Istituito di recente per affrontare proprio questa sfida, il Sustainable Product Engineering Centre for Innovative Functional Industrial Coatings (SPECIFIC) [Centro per lo studio di prodotti sostenibili per rivestimenti industriali funzionali innovativi] è un consorzio industriale e universitario che ha il compito di colmare il divario di conoscenza che esiste tra innovazione e produzione. Avviato quattro anni fa, il progetto è guidato dalla Swansea University del Galles e sovvenzionato dal governo gallese e britannico, oltre che dai principali partner industriali, tra cui Tata Steel, NSG-Pilkington Glass e BASF.

L’obiettivo di SPECIFIC è quello di trasformare gli edifici nelle centrali elettriche del futuro. Il suo intento è quello di agire da punto di raccordo tra le università britanniche per mettere a frutto sviluppi all’avanguardia e a livello globale nei materiali da costruzione e nella progettazione, utilizzando rivestimenti intelligenti che consentono alle pareti e ai tetti di catturare, immagazzinare e rilasciare energia rinnovabile.

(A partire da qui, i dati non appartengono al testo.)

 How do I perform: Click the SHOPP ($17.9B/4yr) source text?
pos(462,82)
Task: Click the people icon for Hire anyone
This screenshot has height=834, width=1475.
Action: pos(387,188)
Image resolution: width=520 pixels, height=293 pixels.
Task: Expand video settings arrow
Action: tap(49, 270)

Lavorando soprattutto con acciaio e vetro, il progetto ha già compiuto degli straordinari passi avanti che sono destinati a rivoluzionare più di un settore dell’industria dell’edilizia.

Kevin Bygate è Amministratore Delegato del progetto SPECIFIC, a capo di un team composto da oltre 120 tra scienziati, specializzati in tecnologia, ingegneri ed esperti di strategia commerciale di fama mondiale, il cui compito è quello di ricercare il modo migliore per applicare su larga scala la tecnologia esistente e trasformare così  le innovazioni di laboratorio in prodotti in grado di essere realizzati in serie.

“Ci sono molte università e istituti di ricerca che compiono il passo iniziale a livello di invenzione. Ciò che vuol dire fisicamente è che hanno creato qualcosa che ha le dimensioni di una miniatura e su questa miniatura c’è un puntino, grande quanto un spillo, che fa qualcosa di interessante”, spiega Bygate. “Noi subentriamo in questa fase per riprodurre la funzione con una quantità cospicua di materiale, impiegando un processo che può aumentare di scala. Utilizziamo linee pilota per produrre laminati larghi un metro e successivamente una linea a nastro che realizza materiale di dimensioni sufficienti da poter essere posto su un edificio.”

Uno dei prodotti è il collettore solare a traspirazione, che è in grado di assorbire in media il 50% e fino al 75% in condizioni ottimali, dell’energia solare che riceve un edificio. I collettori solari a traspirazione sono installati come una lamina aggiuntiva microforata in acciaio su una parete o un tetto esistente o nuovo, creando un’intercapedine di aria riscaldata tra la superficie dell’edificio e il rivestimento metallico. L’aria riscaldata viene prelevata dall’intercapedine e convogliata nell’edificio, in modo che possa essere o utilizzata per soddisfare il fabbisogno energetico immediato dell’edificio, oppure immagazzinata per un secondo momento.

Partner del progetto, Tata Steel produce nel Regno Unito acciaio per la costruzione di magazzini, supermercati e spazi commerciali. SPECIFIC calcola che se solo il 10% dell’acciaio prodotto ogni anno da Tata Steel fosse dotato di questo rivestimento intelligente, si potrebbe generare una potenza di 10 GW, ovvero l’equivalente della produzione di energia annuale di una centrale nucleare.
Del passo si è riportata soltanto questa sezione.